What is expected
Each of the records below must be reproduced verbatim.

· · · ·

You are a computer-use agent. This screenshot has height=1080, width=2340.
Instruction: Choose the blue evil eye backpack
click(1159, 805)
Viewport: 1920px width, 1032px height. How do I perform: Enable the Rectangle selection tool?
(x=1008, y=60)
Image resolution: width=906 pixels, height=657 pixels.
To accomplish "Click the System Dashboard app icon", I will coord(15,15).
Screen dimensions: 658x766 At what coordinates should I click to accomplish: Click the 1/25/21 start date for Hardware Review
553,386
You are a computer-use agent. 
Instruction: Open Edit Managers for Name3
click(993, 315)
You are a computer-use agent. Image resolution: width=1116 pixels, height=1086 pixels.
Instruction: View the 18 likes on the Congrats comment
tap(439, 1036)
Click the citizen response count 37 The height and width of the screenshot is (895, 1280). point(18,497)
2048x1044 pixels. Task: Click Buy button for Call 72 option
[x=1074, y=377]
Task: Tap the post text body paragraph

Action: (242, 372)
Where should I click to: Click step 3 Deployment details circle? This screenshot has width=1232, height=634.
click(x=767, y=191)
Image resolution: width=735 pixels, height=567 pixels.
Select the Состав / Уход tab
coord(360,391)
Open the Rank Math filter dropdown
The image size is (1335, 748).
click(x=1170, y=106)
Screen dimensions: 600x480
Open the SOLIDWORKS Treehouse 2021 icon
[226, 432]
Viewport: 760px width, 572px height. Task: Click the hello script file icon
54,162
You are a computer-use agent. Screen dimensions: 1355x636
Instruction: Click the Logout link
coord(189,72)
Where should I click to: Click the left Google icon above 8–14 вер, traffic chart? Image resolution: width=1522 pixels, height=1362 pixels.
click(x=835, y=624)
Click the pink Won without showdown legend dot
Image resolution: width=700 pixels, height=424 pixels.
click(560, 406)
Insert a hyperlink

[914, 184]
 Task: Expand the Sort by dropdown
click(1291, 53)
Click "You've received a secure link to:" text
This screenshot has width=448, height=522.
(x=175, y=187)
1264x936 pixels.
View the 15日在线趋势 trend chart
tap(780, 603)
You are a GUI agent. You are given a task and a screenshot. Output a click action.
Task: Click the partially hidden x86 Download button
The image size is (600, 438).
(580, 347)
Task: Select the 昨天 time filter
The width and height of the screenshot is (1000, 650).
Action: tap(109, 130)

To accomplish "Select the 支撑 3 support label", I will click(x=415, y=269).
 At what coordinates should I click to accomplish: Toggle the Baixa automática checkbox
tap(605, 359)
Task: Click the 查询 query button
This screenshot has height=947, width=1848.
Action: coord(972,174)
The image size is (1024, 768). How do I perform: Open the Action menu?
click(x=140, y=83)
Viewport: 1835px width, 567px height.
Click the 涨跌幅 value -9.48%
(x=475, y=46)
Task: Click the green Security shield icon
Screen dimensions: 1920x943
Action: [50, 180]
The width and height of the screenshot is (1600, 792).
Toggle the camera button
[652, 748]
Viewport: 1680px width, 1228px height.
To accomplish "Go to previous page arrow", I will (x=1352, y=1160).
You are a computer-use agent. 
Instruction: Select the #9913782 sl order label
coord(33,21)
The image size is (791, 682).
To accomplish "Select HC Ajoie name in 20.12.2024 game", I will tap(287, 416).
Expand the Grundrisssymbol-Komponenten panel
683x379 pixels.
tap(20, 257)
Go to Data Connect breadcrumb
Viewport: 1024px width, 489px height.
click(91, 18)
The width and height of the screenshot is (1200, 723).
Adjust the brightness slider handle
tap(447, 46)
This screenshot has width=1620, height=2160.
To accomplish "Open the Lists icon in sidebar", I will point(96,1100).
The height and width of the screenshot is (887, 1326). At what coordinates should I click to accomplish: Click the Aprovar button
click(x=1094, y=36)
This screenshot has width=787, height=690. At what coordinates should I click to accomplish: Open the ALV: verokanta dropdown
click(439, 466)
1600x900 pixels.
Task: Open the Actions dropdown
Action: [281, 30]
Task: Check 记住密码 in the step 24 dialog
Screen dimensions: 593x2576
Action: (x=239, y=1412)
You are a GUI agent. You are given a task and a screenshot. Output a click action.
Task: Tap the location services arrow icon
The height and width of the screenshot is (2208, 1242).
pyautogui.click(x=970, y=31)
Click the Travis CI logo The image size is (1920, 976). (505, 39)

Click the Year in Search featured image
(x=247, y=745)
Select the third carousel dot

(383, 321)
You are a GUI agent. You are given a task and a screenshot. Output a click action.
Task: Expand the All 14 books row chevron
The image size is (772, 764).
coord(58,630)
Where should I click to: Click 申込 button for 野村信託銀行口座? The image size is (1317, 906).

· · · ·

Result of this exercise
You are a computer-use agent. This screenshot has height=1080, width=2340.
Instruction: Choose the blue evil eye backpack
click(1159, 805)
Viewport: 1920px width, 1032px height. How do I perform: Enable the Rectangle selection tool?
(x=1008, y=60)
Image resolution: width=906 pixels, height=657 pixels.
To accomplish "Click the System Dashboard app icon", I will coord(15,15).
Screen dimensions: 658x766 At what coordinates should I click to accomplish: Click the 1/25/21 start date for Hardware Review
553,386
You are a computer-use agent. 
Instruction: Open Edit Managers for Name3
click(993, 315)
You are a computer-use agent. Image resolution: width=1116 pixels, height=1086 pixels.
Instruction: View the 18 likes on the Congrats comment
tap(439, 1036)
Click the citizen response count 37 The height and width of the screenshot is (895, 1280). point(18,497)
2048x1044 pixels. Task: Click Buy button for Call 72 option
[x=1074, y=377]
Task: Tap the post text body paragraph

Action: (242, 372)
Where should I click to: Click step 3 Deployment details circle? This screenshot has width=1232, height=634.
click(x=767, y=191)
Image resolution: width=735 pixels, height=567 pixels.
Select the Состав / Уход tab
coord(360,391)
Open the Rank Math filter dropdown
The image size is (1335, 748).
click(x=1170, y=106)
Screen dimensions: 600x480
Open the SOLIDWORKS Treehouse 2021 icon
[226, 432]
Viewport: 760px width, 572px height. Task: Click the hello script file icon
54,162
You are a computer-use agent. Screen dimensions: 1355x636
Instruction: Click the Logout link
coord(189,72)
Where should I click to: Click the left Google icon above 8–14 вер, traffic chart? Image resolution: width=1522 pixels, height=1362 pixels.
click(x=835, y=624)
Click the pink Won without showdown legend dot
Image resolution: width=700 pixels, height=424 pixels.
click(560, 406)
Insert a hyperlink

[914, 184]
 Task: Expand the Sort by dropdown
click(1291, 53)
Click "You've received a secure link to:" text
This screenshot has width=448, height=522.
(x=175, y=187)
1264x936 pixels.
View the 15日在线趋势 trend chart
tap(780, 603)
You are a GUI agent. You are given a task and a screenshot. Output a click action.
Task: Click the partially hidden x86 Download button
The image size is (600, 438).
(580, 347)
Task: Select the 昨天 time filter
The width and height of the screenshot is (1000, 650).
Action: tap(109, 130)

To accomplish "Select the 支撑 3 support label", I will click(x=415, y=269).
 At what coordinates should I click to accomplish: Toggle the Baixa automática checkbox
tap(605, 359)
Task: Click the 查询 query button
This screenshot has height=947, width=1848.
Action: coord(972,174)
The image size is (1024, 768). How do I perform: Open the Action menu?
click(x=140, y=83)
Viewport: 1835px width, 567px height.
Click the 涨跌幅 value -9.48%
(x=475, y=46)
Task: Click the green Security shield icon
Screen dimensions: 1920x943
Action: [50, 180]
The width and height of the screenshot is (1600, 792).
Toggle the camera button
[652, 748]
Viewport: 1680px width, 1228px height.
To accomplish "Go to previous page arrow", I will (x=1352, y=1160).
You are a computer-use agent. 
Instruction: Select the #9913782 sl order label
coord(33,21)
The image size is (791, 682).
To accomplish "Select HC Ajoie name in 20.12.2024 game", I will tap(287, 416).
Expand the Grundrisssymbol-Komponenten panel
683x379 pixels.
tap(20, 257)
Go to Data Connect breadcrumb
Viewport: 1024px width, 489px height.
click(91, 18)
The width and height of the screenshot is (1200, 723).
Adjust the brightness slider handle
tap(447, 46)
This screenshot has width=1620, height=2160.
To accomplish "Open the Lists icon in sidebar", I will point(96,1100).
The height and width of the screenshot is (887, 1326). At what coordinates should I click to accomplish: Click the Aprovar button
click(x=1094, y=36)
This screenshot has width=787, height=690. At what coordinates should I click to accomplish: Open the ALV: verokanta dropdown
click(439, 466)
1600x900 pixels.
Task: Open the Actions dropdown
Action: [281, 30]
Task: Check 记住密码 in the step 24 dialog
Screen dimensions: 593x2576
Action: (x=239, y=1412)
You are a GUI agent. You are given a task and a screenshot. Output a click action.
Task: Tap the location services arrow icon
The height and width of the screenshot is (2208, 1242).
pyautogui.click(x=970, y=31)
Click the Travis CI logo The image size is (1920, 976). (505, 39)

Click the Year in Search featured image
(x=247, y=745)
Select the third carousel dot

(383, 321)
You are a GUI agent. You are given a task and a screenshot. Output a click action.
Task: Expand the All 14 books row chevron
The image size is (772, 764).
coord(58,630)
Where should I click to: Click 申込 button for 野村信託銀行口座? The image size is (1317, 906).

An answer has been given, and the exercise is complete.